Clinton's insular refusal to listen to outside guidance, her inability to get outside Clintonworld, led to both gaffes and strategic shortcomings. Among the most damaging of the former was the "basket of deplorables" episode. According to Shattered, this wasn't just a momentary screwup, but a regular speech she'd been giving in private for weeks, certain it would never get out to make a mockery of her "Better Together" slogan. It did—not through a malicious leaker, but because Clinton herself delivered the address to a gathering that, she had forgotten, included reporters.

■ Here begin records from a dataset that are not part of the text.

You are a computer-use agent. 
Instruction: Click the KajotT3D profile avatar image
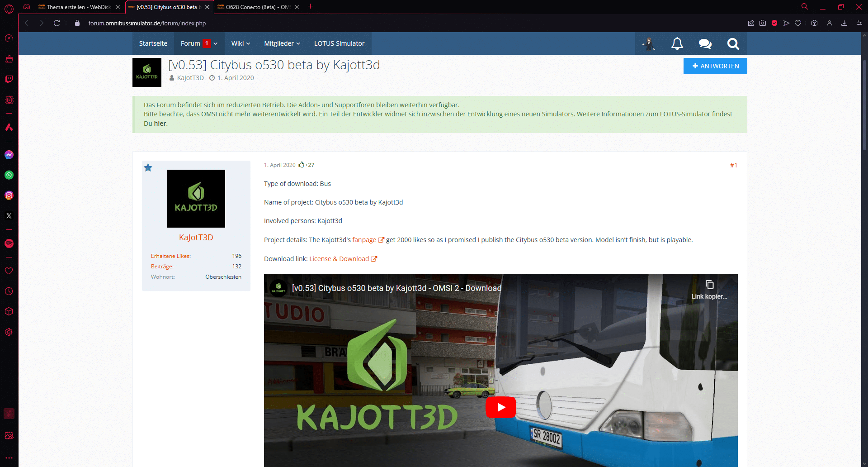click(196, 199)
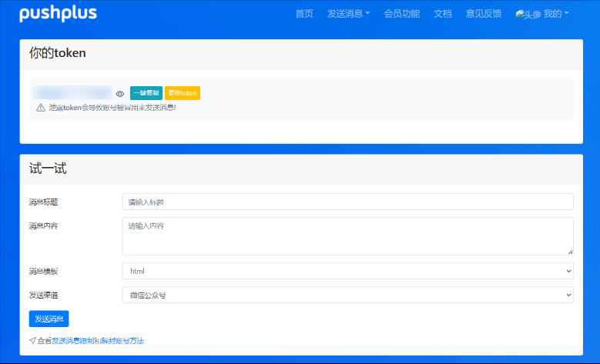600x364 pixels.
Task: Open 意见反馈 in the navigation bar
Action: click(484, 14)
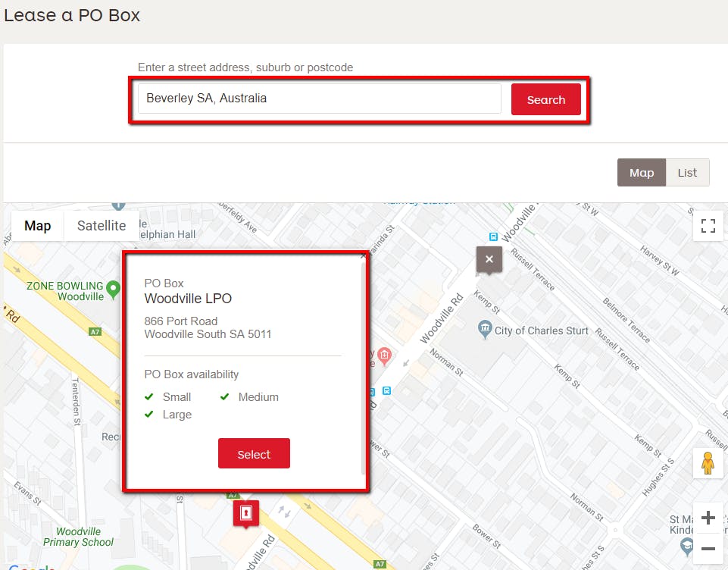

The worst strategic breakdown resulted from Clinton's suffocating embrace of identity politics. Both Clinton and her data analysts believed that the enormous turnout of black voters that had swept Barack Obama into office was the new normal. (Data analytics uses past election performances to predict who will show up at the polls and how they'll vote; Clinton's campaign chieftains believed in it like a religion.) So, bolstered by her husband's self-proclaimed status as the first black president, Clinton oriented her entire campaign to appeal to African Americans.

That was effective in the Democratic primaries, where black voters have a presence wildly out of proportion to their numbers in the overall U.S. population. Between them and the appointed superdelegates (drawn overwhelmingly from the party establishment, which was Clinton's kingdom), she used a blunt numbers game to put down Bernie Sanders.

But as early as the Michigan primary, which Clinton lost in a major upset, it was apparent that she was driving away whites. "She'd become the candidate of minority voters on social justice issues," declares Shattered. "Whether she was perceived as hostile to working- and middle-class whites or just indifferent, it wasn't a big leap from 'she doesn't care about my job' to 'she'd rather give my job to a minority or a foreigner than fight for me to keep it.'"

The short shrift Clinton gave to white voters kept her unaware of their surging populism and their fears about an economy that, the Obama administration's pronouncements notwithstanding, didn't look all that strong to them. By the Wisconsin primary, she was losing white voters by 59–40 percent.

Trump's campaign relied on data analytics, too. But his analysts believed, correctly, that the big black turnouts of 2012 and 2016 were triggered by the participation of the actual first black president, Barack Obama. And they realized that the same forces of discontent that drove the Brexit vote and the swelling support for right-wing candidates throughout Europe were at work in the United States.

Penguin Press

Trump's team reprogrammed their computers to assume a turnout that would be "older, whiter, more rural and more populist than almost anyone else believed," Green writes in Devil's Bargain. The results led them to deploy more resources in Florida, Michigan, Pennsylvania, and Wisconsin, four states Clinton thought were locked down but which all flipped Republican in the final days.

Since the election, Clinton's instincts remain as erratic as ever. In What Happened, she makes much of the FBI's last-minute disclosure that her errant State Department emails had turned up among the dick pics on Weiner's computer. But just as no vast right-wing conspiracy could have impeached her husband back in the day if he hadn't been practicing stupid cigar tricks with a White House intern, the FBI would have had nothing to talk about if Clinton had kept her emails on government computers where they belonged. The demise of her presidential campaign had much less to do with the FBI or sexism or Russians than the fact that, as Shattered notes, "There's no nuance in the business end of a pitchfork."

There was plenty of weirdness, though. If Theodore White were still writing election histories, he might have called this one The Unhinging of the President 2016. From Clinton's killer robots to Trump's description of her 2008 defeat as getting "schlonged" by Obama, no election has ever been so awesomely nuts. In Unbelievable, Tur describes a game reporters sometimes played among themselves in which they tried to imagine headlines too bughouse even for 2016. It abruptly ended, she writes, when BuzzFeed published a real story titled "I Heard Ivanka Trump Talk About 'Mulatto Cocks.'" Case closed.